For a few years, between early 2011 and mid-2013, alcohol was my constant companion. It was the friend who was there when no one else was. It mitigated my pain when there was nothing else to do it. Oh, and it effectively destroyed what was left of my life after I lost the newspaper and the young woman I loved, both terrible losses. And, it was alcohol that was my company when I lost the industry that was the staple in my life and success for so many years (print journalism).
Yet, alcohol was only half to blame. Booze couldn’t have visited its evil upon me if I had been able to stay away from it; from the moment I picked up the bottle, though, alcohol was in the driver’s seat. And, it drove me straight into hell. Regardless of the compulsion, though, or the need to not be tethered to the concerns of the world, alcohol had no real power over me until I reached my hand out and wrapped my fingers around that bottle.
In entertainment vehicles, such as movies and plays, alcoholics are frequently portrayed as people who cannot feel the gravity of their actions until long after events, at least that is my interpretation of popular media. But, I was clear enough to see my lover walk out the door after six years together and my daughters turn away from me, my economic and personal failures reflected in their lovely, disappointed eyes. I saw my friends, trusted or otherwise, leave my side; no shared history compelling enough to remain constant. And, I felt the absence of absolutely everyone: it was horrible and I would not visit that loss upon my worst enemy.
Then, there was that scene I will forever remember: Within my almost three years of homelessness, there were the days I spent living at a small hobo camp on the outskirts of Lincoln, Nebraska. Without going into too much detail, I lost my job at Madonna Rehabilitation Hospital after an injury and filed for workmen’s compensation. An injury I received in Airborne School in 1985, and during my duty in Denmark for the Army in 1987, were the basis of the denial in 2011, when my left shoulder was finally undone as I stopped a patient with dementia from falling headlong onto the ground, and when the rotator for my left shoulder finally gave out.
Still, though I was sober for hospital duty, nearly every moment of mine off duty was spent buying liquor, planning to buy liquor, consuming liquor, sleeping off liquor or recovering from liquor. It was liquor that was now running my life. But, while trying for survival in the outdoor encampment, in Nebraska’s first city, I gathered like everyone else in the camp, at the “employment agency” nearby at 5 a.m. Once there, the stinking, dirty lot of us were parceled out to manual labor jobs throughout the town by a thick, swarthy man with greasy hair and fingers.

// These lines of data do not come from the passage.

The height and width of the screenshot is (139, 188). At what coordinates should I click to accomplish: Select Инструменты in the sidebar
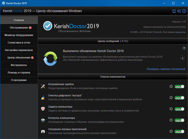click(x=19, y=65)
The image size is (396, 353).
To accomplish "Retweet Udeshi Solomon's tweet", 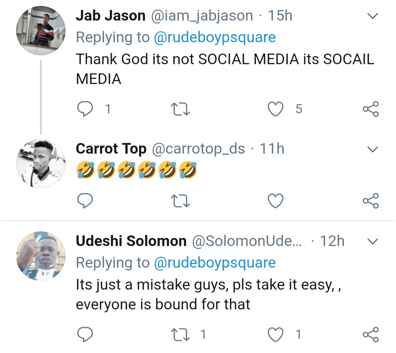I will [x=180, y=334].
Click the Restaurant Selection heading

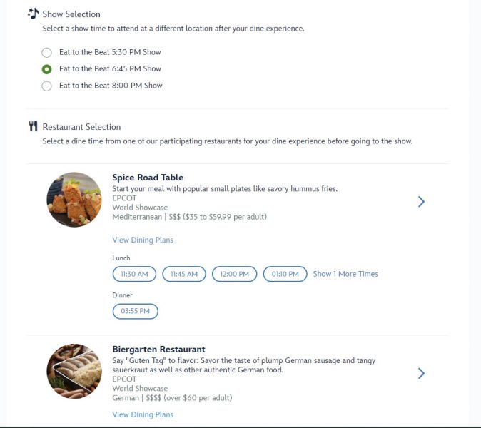click(81, 127)
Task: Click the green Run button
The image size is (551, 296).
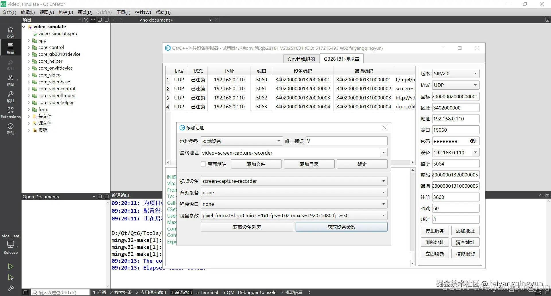Action: (x=11, y=266)
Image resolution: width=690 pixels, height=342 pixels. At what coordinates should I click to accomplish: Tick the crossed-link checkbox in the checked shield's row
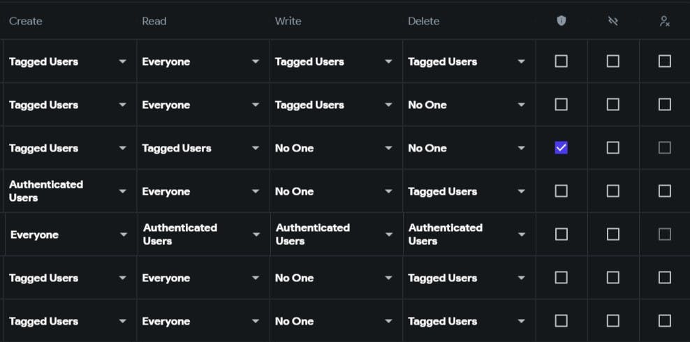[613, 148]
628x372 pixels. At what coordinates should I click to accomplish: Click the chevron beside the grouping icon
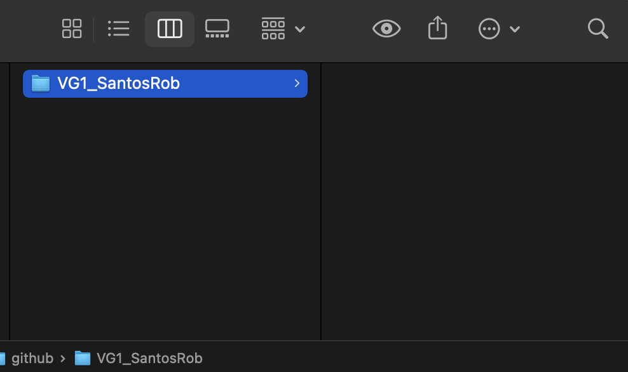tap(300, 29)
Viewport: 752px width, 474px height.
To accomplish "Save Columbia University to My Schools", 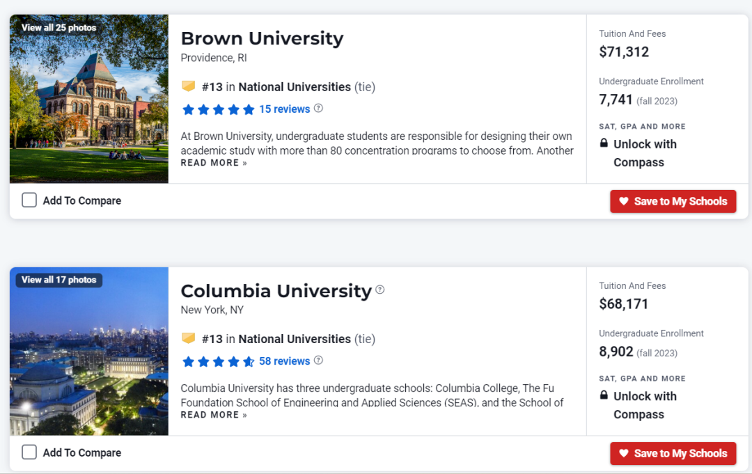I will tap(673, 453).
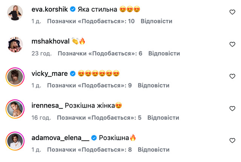Viewport: 241px width, 162px height.
Task: Heart the irennesa_ comment
Action: (232, 109)
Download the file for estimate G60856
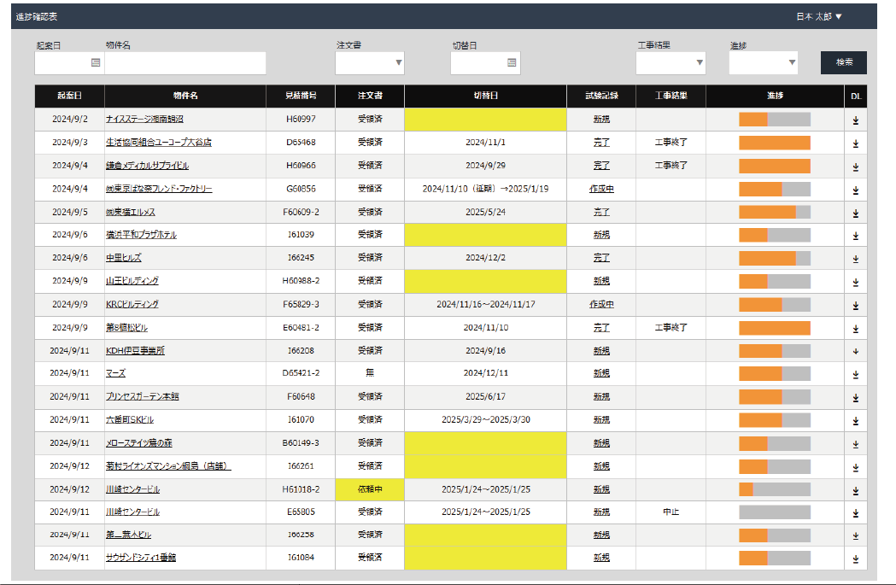 [855, 190]
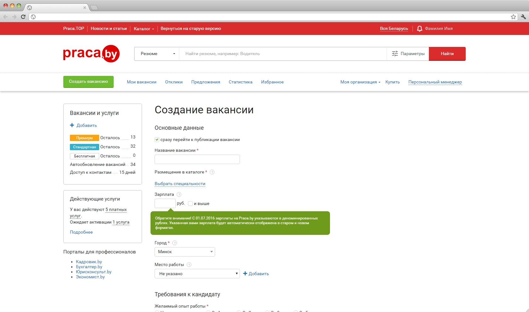The height and width of the screenshot is (312, 529).
Task: Open Место работы dropdown 'Не указано'
Action: (x=197, y=274)
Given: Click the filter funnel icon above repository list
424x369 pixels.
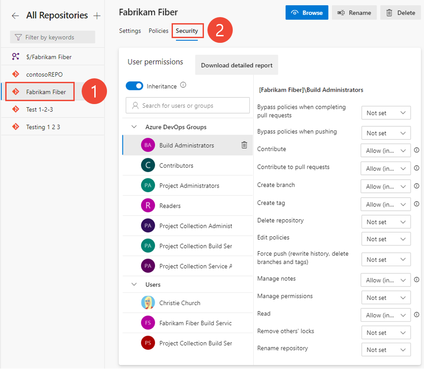Looking at the screenshot, I should [20, 37].
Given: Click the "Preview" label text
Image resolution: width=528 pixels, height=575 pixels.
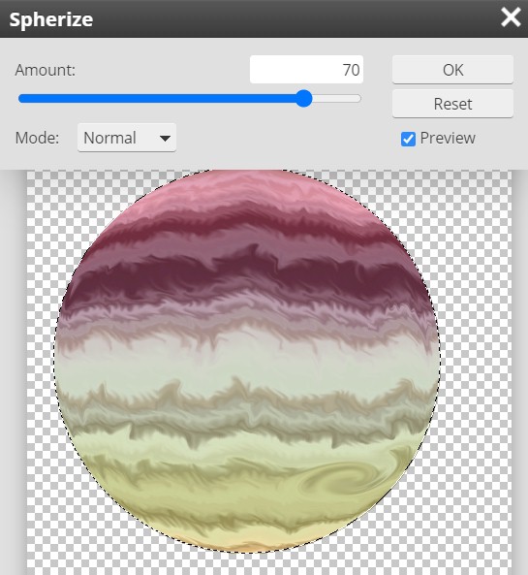Looking at the screenshot, I should pyautogui.click(x=448, y=138).
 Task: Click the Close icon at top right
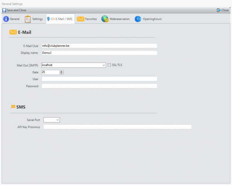pyautogui.click(x=219, y=10)
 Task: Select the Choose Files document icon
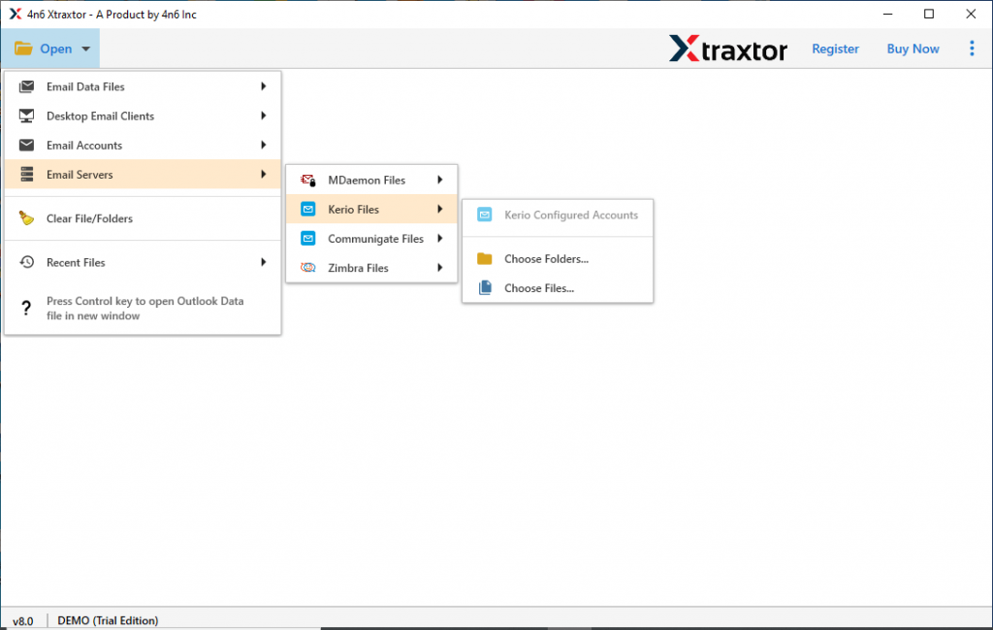point(485,287)
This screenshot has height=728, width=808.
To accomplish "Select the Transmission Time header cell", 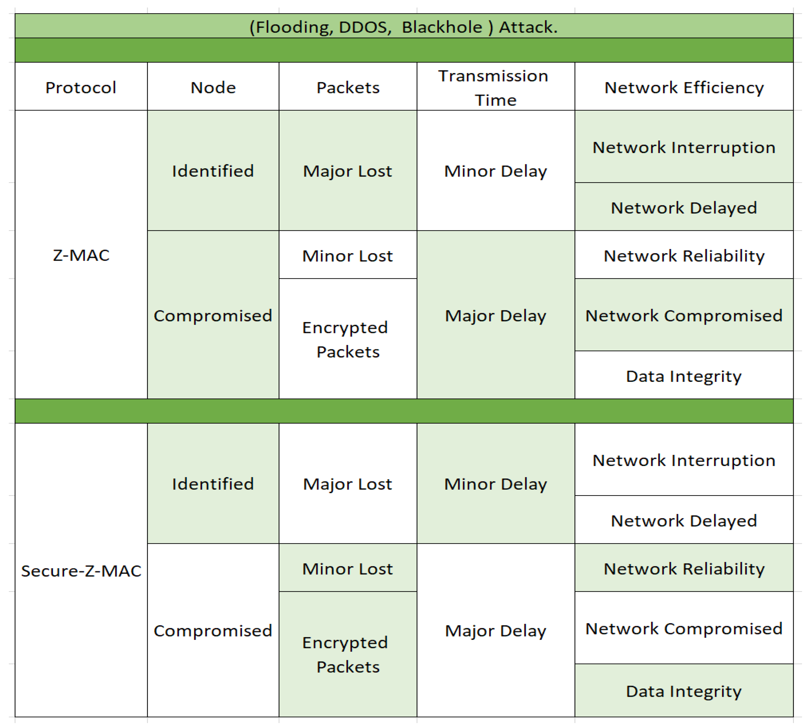I will pyautogui.click(x=495, y=87).
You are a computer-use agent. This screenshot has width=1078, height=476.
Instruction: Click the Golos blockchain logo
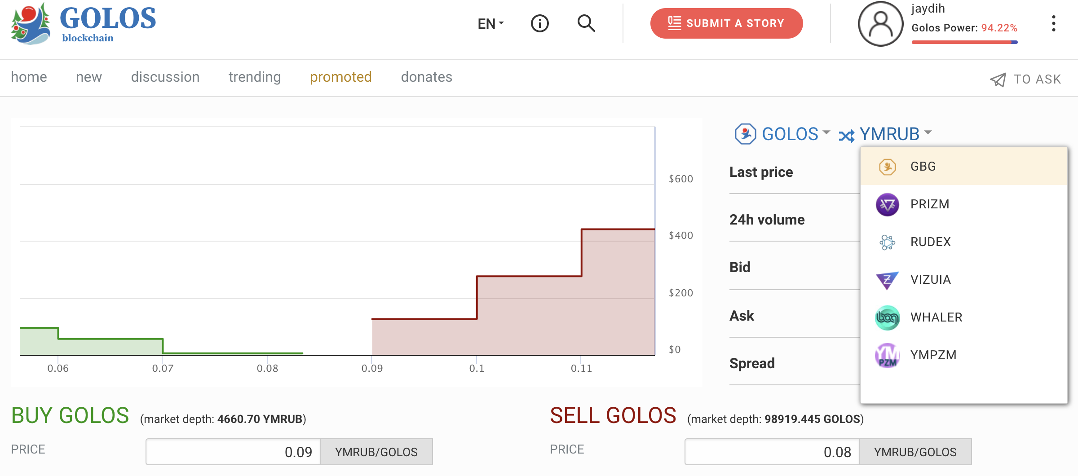click(x=84, y=23)
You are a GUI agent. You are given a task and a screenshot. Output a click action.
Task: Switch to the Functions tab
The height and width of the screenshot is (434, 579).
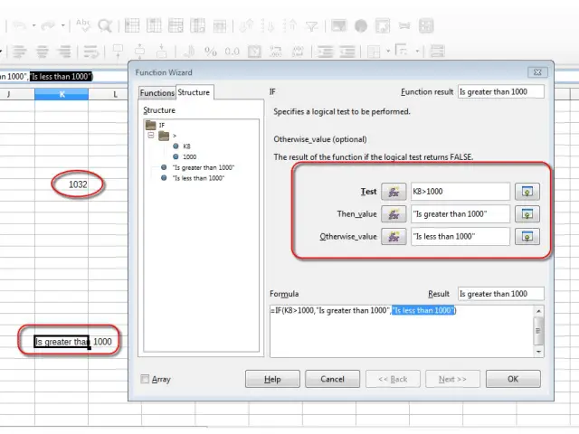pyautogui.click(x=157, y=93)
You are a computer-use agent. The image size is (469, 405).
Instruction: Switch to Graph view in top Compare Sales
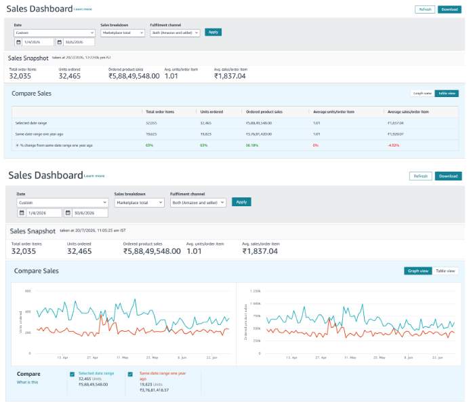tap(422, 94)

I usually drew a job working a sledge hammer (using that bad left shoulder) for $5 per hour. There was no additional pay for overtime, nor security equipment despite working in an enclosed warehouse where chemical dust was floating through the air. The national minimum wage was $7.50 while we homeless earned just $5. And, there were days some of us were not paid for no reason in particular, and it was in Lincoln, Nebraska where this slavery was allowed to flourish by whatever powers that be.
If the Lord judges me to be a wicked man beyond redemption at the Judgment, and I am cast into hell, I will simply wake up in that encampment again, amid the frozen snow and below-zero weather, and waiting again in that terrible hall to get assigned to that chemical nightmare, where I broke large stones into little ones. It was there I lost the last of my strength and health. It was there that my love for this life died quietly and unceremoniously, and I lost my will to remain in the world.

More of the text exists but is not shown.